Les Russes progressent, sans arrêt, vers Tarnopol et Czernowitz ; ils ont franchi la Strypa et le Dniester. Le total de leurs prisonniers s’élève aujourd’hui à 153 000.



Vendredi, 16 juin,

A dîner, quelques intimes.

La table est dressée dans la salle des fêtes, devant la grande baie vitrée qui s’ouvre au Nord, sur la Néwa, et le service est commandé pour neuf heures et demie, afin que nous puissions jouir de l’extraordinaire spectacle que le ciel nocturne de la Russie septentrionale offre dans la semaine du solstice.
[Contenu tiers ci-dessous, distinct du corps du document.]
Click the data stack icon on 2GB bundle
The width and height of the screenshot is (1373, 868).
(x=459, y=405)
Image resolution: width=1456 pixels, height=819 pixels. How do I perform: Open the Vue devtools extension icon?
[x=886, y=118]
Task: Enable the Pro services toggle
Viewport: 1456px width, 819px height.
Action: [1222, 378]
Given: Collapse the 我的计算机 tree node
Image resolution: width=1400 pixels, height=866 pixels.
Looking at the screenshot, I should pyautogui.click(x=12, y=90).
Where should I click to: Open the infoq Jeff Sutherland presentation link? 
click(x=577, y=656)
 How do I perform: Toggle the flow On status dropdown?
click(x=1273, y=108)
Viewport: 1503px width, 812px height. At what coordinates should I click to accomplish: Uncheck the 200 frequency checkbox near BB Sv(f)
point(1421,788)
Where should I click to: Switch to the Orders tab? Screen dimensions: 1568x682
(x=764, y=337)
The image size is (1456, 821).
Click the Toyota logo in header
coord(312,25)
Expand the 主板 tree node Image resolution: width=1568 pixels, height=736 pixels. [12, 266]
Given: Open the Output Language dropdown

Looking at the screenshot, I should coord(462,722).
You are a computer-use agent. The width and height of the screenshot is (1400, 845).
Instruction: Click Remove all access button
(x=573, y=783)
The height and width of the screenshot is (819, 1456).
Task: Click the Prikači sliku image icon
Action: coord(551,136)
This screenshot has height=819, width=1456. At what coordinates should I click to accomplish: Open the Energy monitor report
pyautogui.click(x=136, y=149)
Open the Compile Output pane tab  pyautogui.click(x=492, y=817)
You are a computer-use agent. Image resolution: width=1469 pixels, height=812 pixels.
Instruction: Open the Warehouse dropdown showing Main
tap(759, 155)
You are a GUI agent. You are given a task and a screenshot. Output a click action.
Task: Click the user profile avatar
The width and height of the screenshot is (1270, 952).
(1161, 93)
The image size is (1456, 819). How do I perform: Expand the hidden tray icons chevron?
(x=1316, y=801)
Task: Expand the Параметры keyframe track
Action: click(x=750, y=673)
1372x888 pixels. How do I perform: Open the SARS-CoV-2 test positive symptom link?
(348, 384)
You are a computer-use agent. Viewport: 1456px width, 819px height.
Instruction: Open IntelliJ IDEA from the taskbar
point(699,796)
Quand le repas commence, il fait grand jour encore. Mais, depuis Okhta jusqu’à la Forteresse, toute la rive s’enlumine de couleurs fantastiques. Au premier plan, le fleuve étale sa nappe d’un vert sombre et métallique, où se glissent par instants des coulées rougeâtres, semblables à des flots de sang. Plus loin, les toits des casernes, les coupoles des églises, les cheminées des usines se détachent sur un fond tragique de pourpre, d’améthyste, de bitume et de soufre. Le décor change incessamment. De minute en minute, et comme sous la main d’un alchimiste prodigieux, d’un Tubalcaïn titanique, les couleurs surgissent, rayonnent, s’exaltent, se dégradent, se fondent, se transmuent, se volatilisent. Les apparences les plus diverses, toutes les combinaisons imaginables se succèdent. On dirait tour à tour des cataclysmes de la nature, des éruptions volcaniques, des écroulements de murailles, des rutilations de fournaises, des incandescences de météores, des éblouissements d’apothéoses.

Mais, vers onze heures, le ciel se décolore peu à peu, la fantasmagorie s’éteint. Depuis la terre jusqu’au zénith, le firmament se voile d’une vapeur diaphane, une vapeur d’argent et de perles. Çà et là une fluorescence trahit la palpitation d’une étoile. Dans une harmonie de pénombre et de silence, la ville s’endort avec sérénité.

A minuit et demi, quand mes hôtes me quittent, une éclaircie rose annonce déjà l’aurore, aux confins de l’Orient...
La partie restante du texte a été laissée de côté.